Observons encore que la
définition correspond parfaitement à ce que j’ai désigné, dès 1980, dans
Itinéraires, comme le « génocide français » (spirituel, culturel,
démographique enfin par la conjonction de l’immigration de masse et des avortements
à hauteur de 200 000 par an).
Il est intéressant d’observer
que selon leurs cultures et tempéraments, et leurs implantations, les peuples
ayant subi des génocides n’ont pas tous réagi ensuite de la même manière.
Les Juifs ont pu assez
rapidement, après la guerre, développer la mémoire de ce qui a été par la suite
retenu sous le vocable de « Shoah ». Largement exterminés en effet en
Europe orientale et du nord, l’importance de leurs communautés en Afrique du
nord française repliées ensuite en métropole, et surtout leur présence
nombreuse en Amérique, et leur développement dans le jeune État d’Israël,
expliquent la dynamique de leur conscience mémorielle, outre le fait que, « peuple
de la Bible », ils sont aussi, comme nous les chrétiens, celui d’une
longue mémoire.
En revanche, le peuple
arménien presque uniquement préservé dans sa population de la république
soviétique d’Arménie, avant qu’elle ne devienne indépendante, puis dans ses
petits ensembles de réfugiés au Liban et en France, n’a pas, durant longtemps, pu
sécréter une dynamique mémorielle équivalente à celle du peuple juif.
L’arménien Charles
Aznavour, hélas si immigrationniste pour la France, a certes quelquefois évoqué
le martyre de son peuple mais il n’a pas suscité sur le génocide l’équivalent d’un
film comme « Shoah » de Lanzmann.
Venons-en maintenant au
génocide cambodgien : plus d’un million et demi de morts ! Soit la
moitié de la population, chiffre équivalent à celui du génocide arménien, et d’une
proportion peut-être supérieure encore à celle de l’extermination des juifs.
Néanmoins, la
mémorisation du génocide perpétré par les Khmers rouges de 1975 à 1979, non sans
la complicité de la désinformation des journalistes du Monde, Jean Lacouture et
Patrice de Beer, n’a été jusqu’ici que dérisoire.
Et pourtant, le génocide
cambodgien fut marqué par la même utilisation massive des tortures les plus
atroces, semblables à celles, souvent indicibles, subies par les Arméniens et
autres Assyro-Chaldéens du fait des Turcs (et surtout des Kurdes…).

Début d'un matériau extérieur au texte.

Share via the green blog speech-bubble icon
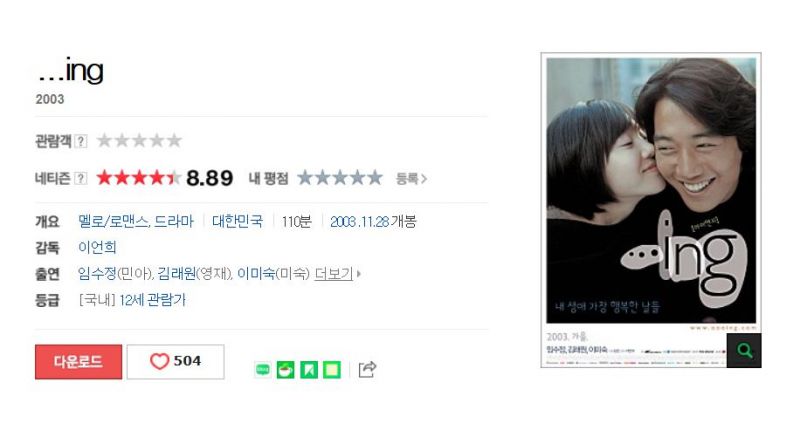The height and width of the screenshot is (430, 800). (263, 369)
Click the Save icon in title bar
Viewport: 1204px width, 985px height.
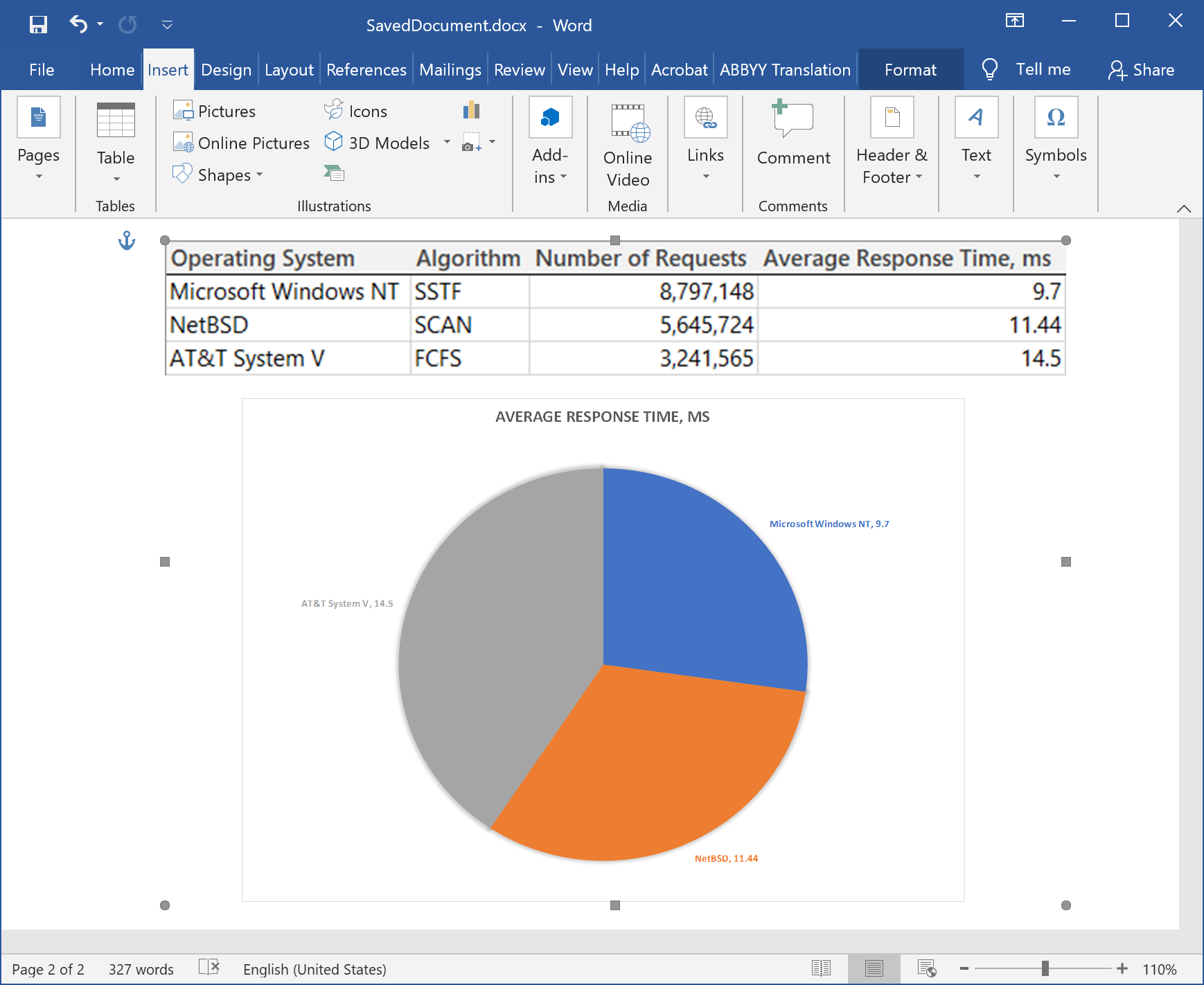[x=38, y=25]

Étrangement pour nous, les
Cambodgiens, pour la plupart, n’aiment pas ou ne veulent pas évoquer ce passé. Culture bouddhiste ? Avec des exceptions
bien sûr, telle que notre admirable amie, madame Billon Ung Boun-Hor, l’épouse
de l’ancien président de l’assemblée nationale du Cambodge, grand ami de la France.
Réfugié dans notre ambassade lors de l’invasion de Pnom Penh par les Khmers
rouges, il fut livré de force à ces derniers par deux gendarmes français de l’ambassade.
Sur ordre de notre
gouvernement.
Giscard d’Estaing étant
président de la République et Jacques Chirac premier ministre.
Toute honte bue.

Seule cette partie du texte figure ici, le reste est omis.